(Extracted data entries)
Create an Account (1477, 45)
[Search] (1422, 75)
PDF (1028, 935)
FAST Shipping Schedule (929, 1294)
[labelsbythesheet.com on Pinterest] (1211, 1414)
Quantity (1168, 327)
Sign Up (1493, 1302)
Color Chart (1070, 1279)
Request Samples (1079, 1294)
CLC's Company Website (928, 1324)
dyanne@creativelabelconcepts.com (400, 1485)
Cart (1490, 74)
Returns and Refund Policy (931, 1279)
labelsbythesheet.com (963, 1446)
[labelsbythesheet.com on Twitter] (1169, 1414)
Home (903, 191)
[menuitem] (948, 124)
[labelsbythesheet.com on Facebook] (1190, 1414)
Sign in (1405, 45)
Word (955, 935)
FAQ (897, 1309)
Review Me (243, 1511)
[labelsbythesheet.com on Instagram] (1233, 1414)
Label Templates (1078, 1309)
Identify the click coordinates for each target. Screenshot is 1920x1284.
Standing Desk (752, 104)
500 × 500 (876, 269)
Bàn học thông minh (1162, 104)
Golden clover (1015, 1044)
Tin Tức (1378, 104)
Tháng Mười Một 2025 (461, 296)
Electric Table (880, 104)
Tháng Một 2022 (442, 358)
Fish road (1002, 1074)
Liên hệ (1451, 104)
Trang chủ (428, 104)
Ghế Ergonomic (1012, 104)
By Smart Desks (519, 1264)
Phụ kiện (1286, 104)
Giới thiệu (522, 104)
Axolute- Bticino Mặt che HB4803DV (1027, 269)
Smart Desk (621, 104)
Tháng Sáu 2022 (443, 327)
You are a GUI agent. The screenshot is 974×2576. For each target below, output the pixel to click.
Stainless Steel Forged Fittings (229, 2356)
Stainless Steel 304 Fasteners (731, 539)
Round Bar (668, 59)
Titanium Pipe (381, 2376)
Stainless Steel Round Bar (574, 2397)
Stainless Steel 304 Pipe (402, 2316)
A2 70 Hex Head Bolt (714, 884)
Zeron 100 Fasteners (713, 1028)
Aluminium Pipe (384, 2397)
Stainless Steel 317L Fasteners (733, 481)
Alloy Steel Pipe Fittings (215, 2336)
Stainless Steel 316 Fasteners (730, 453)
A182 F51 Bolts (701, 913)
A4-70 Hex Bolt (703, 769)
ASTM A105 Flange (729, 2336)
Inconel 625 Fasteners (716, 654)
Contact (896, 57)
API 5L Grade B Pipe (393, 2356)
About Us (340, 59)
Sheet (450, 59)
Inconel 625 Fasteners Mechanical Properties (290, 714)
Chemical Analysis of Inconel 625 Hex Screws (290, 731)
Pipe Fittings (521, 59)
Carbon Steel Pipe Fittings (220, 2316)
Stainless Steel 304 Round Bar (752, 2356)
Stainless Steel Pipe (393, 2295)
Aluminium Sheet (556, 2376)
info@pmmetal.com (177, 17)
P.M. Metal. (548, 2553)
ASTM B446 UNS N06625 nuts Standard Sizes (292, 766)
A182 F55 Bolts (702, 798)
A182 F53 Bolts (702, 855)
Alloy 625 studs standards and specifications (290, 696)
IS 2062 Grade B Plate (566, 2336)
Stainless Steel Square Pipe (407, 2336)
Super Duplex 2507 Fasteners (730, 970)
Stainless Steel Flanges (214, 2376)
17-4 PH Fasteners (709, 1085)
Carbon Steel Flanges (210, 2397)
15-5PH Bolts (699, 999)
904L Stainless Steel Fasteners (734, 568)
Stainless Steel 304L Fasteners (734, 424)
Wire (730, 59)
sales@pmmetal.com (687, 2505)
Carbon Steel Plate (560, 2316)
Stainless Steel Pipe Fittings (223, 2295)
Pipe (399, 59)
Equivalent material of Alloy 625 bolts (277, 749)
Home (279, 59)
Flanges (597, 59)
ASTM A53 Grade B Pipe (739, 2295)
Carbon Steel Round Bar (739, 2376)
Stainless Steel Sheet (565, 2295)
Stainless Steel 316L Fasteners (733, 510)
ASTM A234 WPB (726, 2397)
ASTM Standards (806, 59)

▸ PROBLEM: The entries above must be output exactly, with every line preserved.

▸ COMPLETED EXERCISE:
Create an Account (1477, 45)
[Search] (1422, 75)
PDF (1028, 935)
FAST Shipping Schedule (929, 1294)
[labelsbythesheet.com on Pinterest] (1211, 1414)
Quantity (1168, 327)
Sign Up (1493, 1302)
Color Chart (1070, 1279)
Request Samples (1079, 1294)
CLC's Company Website (928, 1324)
dyanne@creativelabelconcepts.com (400, 1485)
Cart (1490, 74)
Returns and Refund Policy (931, 1279)
labelsbythesheet.com (963, 1446)
[labelsbythesheet.com on Twitter] (1169, 1414)
Home (903, 191)
[menuitem] (948, 124)
[labelsbythesheet.com on Facebook] (1190, 1414)
Sign in (1405, 45)
Word (955, 935)
FAQ (897, 1309)
Review Me (243, 1511)
[labelsbythesheet.com on Instagram] (1233, 1414)
Label Templates (1078, 1309)
Identify the click coordinates for each target. Screenshot is 1920x1284.
Standing Desk (752, 104)
500 × 500 (876, 269)
Bàn học thông minh (1162, 104)
Golden clover (1015, 1044)
Tin Tức (1378, 104)
Tháng Mười Một 2025 (461, 296)
Electric Table (880, 104)
Tháng Một 2022 (442, 358)
Fish road (1002, 1074)
Liên hệ (1451, 104)
Trang chủ (428, 104)
Ghế Ergonomic (1012, 104)
By Smart Desks (519, 1264)
Phụ kiện (1286, 104)
Giới thiệu (522, 104)
Axolute- Bticino Mặt che HB4803DV (1027, 269)
Smart Desk (621, 104)
Tháng Sáu 2022 (443, 327)
You are a GUI agent. The screenshot is 974×2576. For each target below, output the pixel to click.
Stainless Steel Forged Fittings (229, 2356)
Stainless Steel 304 Fasteners (731, 539)
Round Bar (668, 59)
Titanium Pipe (381, 2376)
Stainless Steel Round Bar (574, 2397)
Stainless Steel 304 Pipe (402, 2316)
A2 70 Hex Head Bolt (714, 884)
Zeron 100 Fasteners (713, 1028)
Aluminium Pipe (384, 2397)
Stainless Steel 317L Fasteners (733, 481)
Alloy Steel Pipe Fittings (215, 2336)
Stainless Steel 316 Fasteners (730, 453)
A182 F51 Bolts (701, 913)
A4-70 Hex Bolt (703, 769)
ASTM A105 Flange (729, 2336)
Inconel 625 Fasteners (716, 654)
Contact (896, 57)
API 5L Grade B Pipe (393, 2356)
About Us (340, 59)
Sheet (450, 59)
Inconel 625 Fasteners Mechanical Properties (290, 714)
Chemical Analysis of Inconel 625 Hex Screws (290, 731)
Pipe Fittings (521, 59)
Carbon Steel Pipe Fittings (220, 2316)
Stainless Steel 304 Round Bar (752, 2356)
Stainless Steel Pipe (393, 2295)
Aluminium Sheet (556, 2376)
info@pmmetal.com (177, 17)
P.M. Metal. (548, 2553)
ASTM B446 UNS N06625 nuts Standard Sizes (292, 766)
A182 F55 Bolts (702, 798)
A182 F53 Bolts (702, 855)
Alloy 625 studs standards and specifications (290, 696)
IS 2062 Grade B Plate (566, 2336)
Stainless Steel Square Pipe (407, 2336)
Super Duplex 2507 Fasteners (730, 970)
Stainless Steel Flanges (214, 2376)
17-4 PH Fasteners (709, 1085)
Carbon Steel Flanges (210, 2397)
15-5PH Bolts (699, 999)
904L Stainless Steel Fasteners (734, 568)
Stainless Steel 304L Fasteners (734, 424)
Wire (730, 59)
sales@pmmetal.com (687, 2505)
Carbon Steel Plate (560, 2316)
Stainless Steel Pipe Fittings (223, 2295)
Pipe (399, 59)
Equivalent material of Alloy 625 bolts (277, 749)
Home (279, 59)
Flanges (597, 59)
ASTM A53 Grade B Pipe (739, 2295)
Carbon Steel Round Bar (739, 2376)
Stainless Steel Sheet (565, 2295)
Stainless Steel 316L Fasteners (733, 510)
ASTM A234 WPB (726, 2397)
ASTM Standards (806, 59)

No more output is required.